From the very beginning — speaking of which, Austin’s part of the second clip starts around the three-minute mark — Austin exudes not just confidence but an ease on camera that let him come off as natural in a way many of his contemporaries didn’t. Also, his irreverence and palpable intelligence meant he was actually funny, especially for the time.
http://www.dailymotion.com/video/x1gfms_a-flair-for-the-old_sport
Bits like A Flair for the Old brought to wrestling a sense of self-aware humor that had been lacking and, beyond begetting turds like the Degeneration-X parodies, showed the singular charisma that would make him a megastar. But it wasn’t until he got to ECW that his gifts really began to flower. His promos in the small-time company were as big and important as anything CM Punk has ever done, and he was doing them a full decade and a half before Punk’s first pipebomb.

Engagingly real and really engaging, his in the company is one of the truly transcendent moments in the organization’s history.
http://www.dailymotion.com/video/xpekia_steve-austin-s-ecw-debut_sport
It’s hard to overstate how truly revolutionary his appearance, the way in which he talked and who he talked about, was. There are very few special, genuinely important moments in professional wrestling, and Austin ripping his Steve-a-maniac shirt while telling Joey Styles that “This shit won’t cut it” is as genuinely important and special as you can get.
Of course, until Austin did this:
https://www.youtube.com/watch?v=pQhlaWxMbTg
The key moment — outside of the birth of “Austin 3:16” catchphrase, of course — of the entire interview comes almost immediately after he starts: on his way up the steps to the throne, he stops for a second to look at the crown and scepter commonly given to the King of the Ring, is clearly disgusted by it and simply keeps walking up the steps. And while it’s easy to over analyze something as shallow as professional wrestling can be, that bit of business by Austin underlined his disdain for the way things “used to be” as much any middle finger.
His brilliance on the mic would continue in the build up to his feud with Bret Hart, calling him out over and over again in an attempt to get the Hitman to fight him at Survivor Series. As always, his irreverence for Hart’s legacy is at the core of the issue between the two, which worked exceptionally well for a performer as clearly concerned about it as Hart was.

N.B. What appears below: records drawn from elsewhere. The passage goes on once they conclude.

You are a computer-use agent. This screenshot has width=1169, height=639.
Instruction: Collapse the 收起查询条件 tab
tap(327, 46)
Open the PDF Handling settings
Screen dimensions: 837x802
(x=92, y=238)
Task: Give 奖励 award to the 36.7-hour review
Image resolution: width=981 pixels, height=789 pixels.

The idea that someone would be able to single-handedly turn one of the most beloved performers in the history of the company into its most hated heel tells you all that you need to know about the magic that was Stone Cold Steve Austin.

His program with Bret is sometimes overlooked because it led almost directly into the most important angle in the history of the company: the Vince McMahon-Stone Cold feud that would turn the wrestling world upside down, driving one company out of business and the other company to heights that it would never reach before or after.

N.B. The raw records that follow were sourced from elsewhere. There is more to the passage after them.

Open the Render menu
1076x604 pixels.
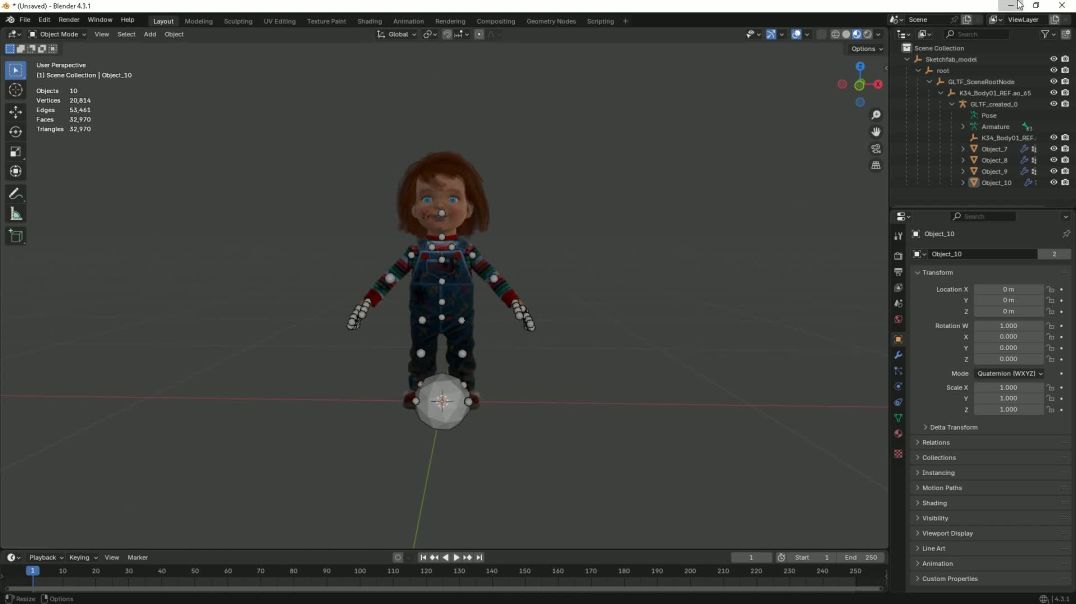pos(69,20)
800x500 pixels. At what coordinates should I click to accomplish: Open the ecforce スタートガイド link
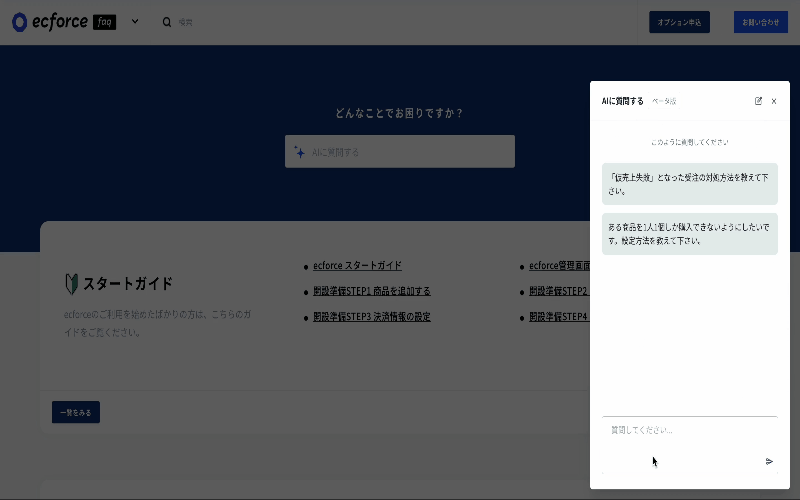click(x=357, y=266)
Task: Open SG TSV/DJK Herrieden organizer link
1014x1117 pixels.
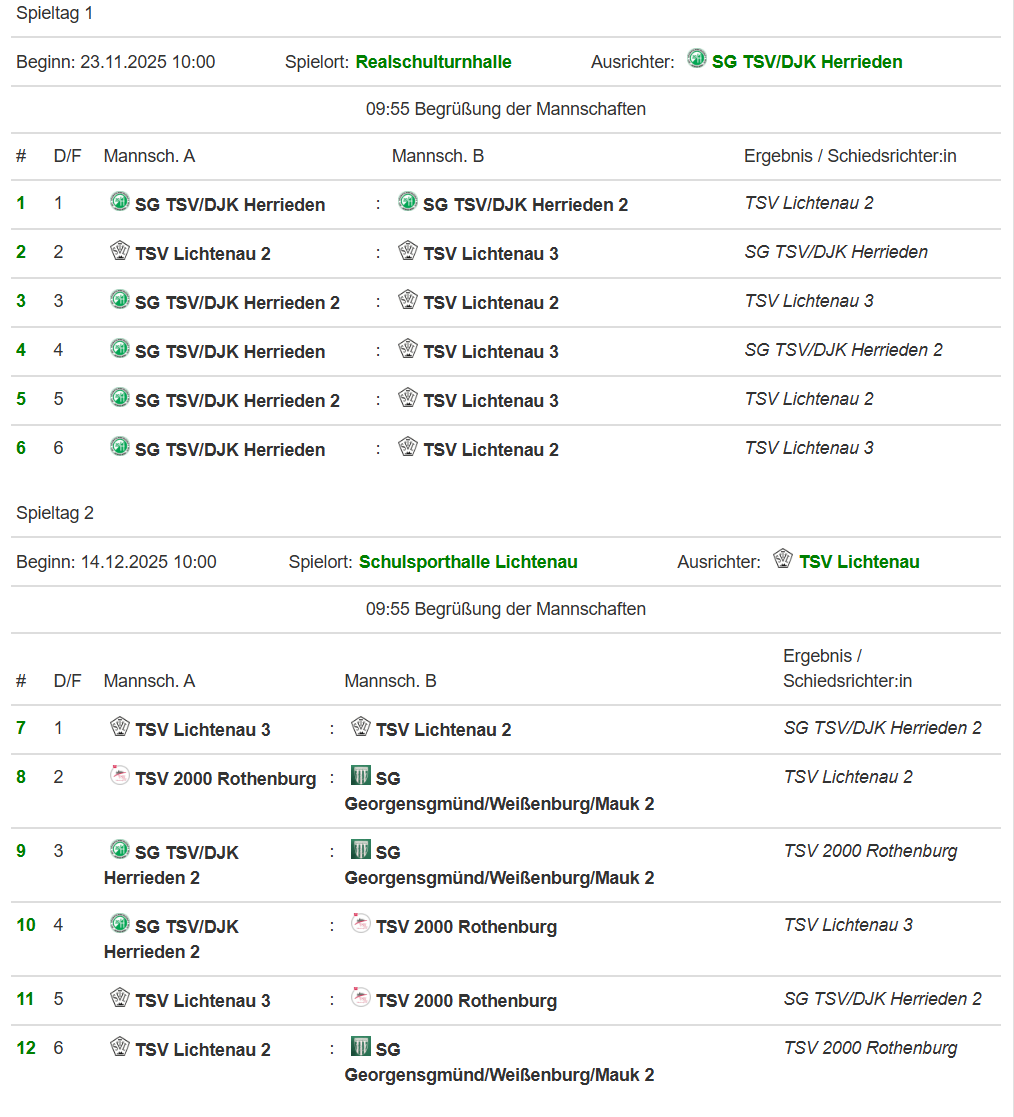Action: (807, 62)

That familiar irreverence — this time for McMahon’s position as the CEO of the company AND kayfabe (as Austin would reveal McMahon as the owner more than a month before Hart did so almost accidentally) — brought McMahon out of his shell, forcing him to be real for the first time. It was this feud that would change the direction of the medium, making McMahon one of the enduring villains in all of pop culture and Stone Cold one of its great folk heroes.
And while there were other promos that would follow, it was that one which would matter the most. It was a watershed moment for an era that desperately needed a paradigm shift, and would make wrestling relevant again almost singlehandedly.
This didn’t hurt either.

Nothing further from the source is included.